Fair enough. If the heavens declare the glory of God (Ps. 19:1), and if God has revealed Himself to all people through His creation, leaving them with no excuse for rejecting Him (Rom. 1:20), then an exploration of the natural world should lead us to the conclusion that God exists.
But that’s where Hawking goes awry. He insists that the natural world alone has all the answers, and that these naturalistic answers slowly but steadily eliminate the need for God.
In order to keep science and divine revelation completely separate — “science, good; faith, obsolete” — Hawking and the show’s producers commit several logical fallacies.
The straw man. That’s misrepresenting someone’s argument to make it easier to attack. Hawking consistently — albeit respectfully — suggests that people of faith are seeking answers outside of the natural world. Therefore, superstition and ignorance cloud their thinking.

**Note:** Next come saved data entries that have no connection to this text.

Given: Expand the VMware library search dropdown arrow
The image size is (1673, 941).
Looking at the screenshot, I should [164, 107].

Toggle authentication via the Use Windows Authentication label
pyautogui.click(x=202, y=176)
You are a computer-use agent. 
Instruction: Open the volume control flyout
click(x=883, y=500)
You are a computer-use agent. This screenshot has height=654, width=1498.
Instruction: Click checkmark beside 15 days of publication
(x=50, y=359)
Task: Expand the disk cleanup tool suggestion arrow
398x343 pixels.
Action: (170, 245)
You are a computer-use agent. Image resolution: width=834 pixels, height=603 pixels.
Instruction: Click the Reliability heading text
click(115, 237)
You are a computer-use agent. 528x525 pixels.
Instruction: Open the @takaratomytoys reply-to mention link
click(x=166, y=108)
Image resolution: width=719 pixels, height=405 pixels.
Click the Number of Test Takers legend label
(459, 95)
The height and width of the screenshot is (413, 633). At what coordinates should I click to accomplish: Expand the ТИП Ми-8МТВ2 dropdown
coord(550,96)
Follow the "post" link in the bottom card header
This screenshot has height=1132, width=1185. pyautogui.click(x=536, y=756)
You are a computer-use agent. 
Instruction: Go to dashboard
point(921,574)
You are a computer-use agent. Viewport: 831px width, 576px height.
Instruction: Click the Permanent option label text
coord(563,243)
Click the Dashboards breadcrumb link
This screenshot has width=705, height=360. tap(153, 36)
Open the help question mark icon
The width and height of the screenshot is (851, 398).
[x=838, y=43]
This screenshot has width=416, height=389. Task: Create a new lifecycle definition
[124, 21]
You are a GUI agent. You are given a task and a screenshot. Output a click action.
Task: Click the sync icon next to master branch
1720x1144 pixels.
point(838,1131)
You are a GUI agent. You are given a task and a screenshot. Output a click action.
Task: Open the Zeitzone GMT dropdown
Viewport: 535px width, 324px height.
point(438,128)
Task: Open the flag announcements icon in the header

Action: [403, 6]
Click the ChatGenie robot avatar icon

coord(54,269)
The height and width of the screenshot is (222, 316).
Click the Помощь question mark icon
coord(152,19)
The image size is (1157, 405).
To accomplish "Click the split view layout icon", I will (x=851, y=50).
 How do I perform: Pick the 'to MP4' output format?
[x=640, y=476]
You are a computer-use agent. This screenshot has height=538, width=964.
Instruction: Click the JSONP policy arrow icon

Equating faith with superstition is a straw man, for genuine faith rises from evidence. People of faith are doing exactly what the apostle Paul describes in Romans 1 — observing the vastness, complexity, and design of the natural world, and, based on the evidence, concluding that there must be a divine designer behind it all.
Begging the question. That’s a circular argument in which the conclusion is included in the premise. Hawking seems to embrace Carl Sagan’s famous line: “The cosmos is all that is or was or ever will be.”
In other words, those with a naturalistic worldview automatically reject the possibility of God, the supernatural, the soul, or miracles because they cannot be evaluated materialistically. So, Hawking confines the discussion of origins to naturalistic evidence that supports his conclusion.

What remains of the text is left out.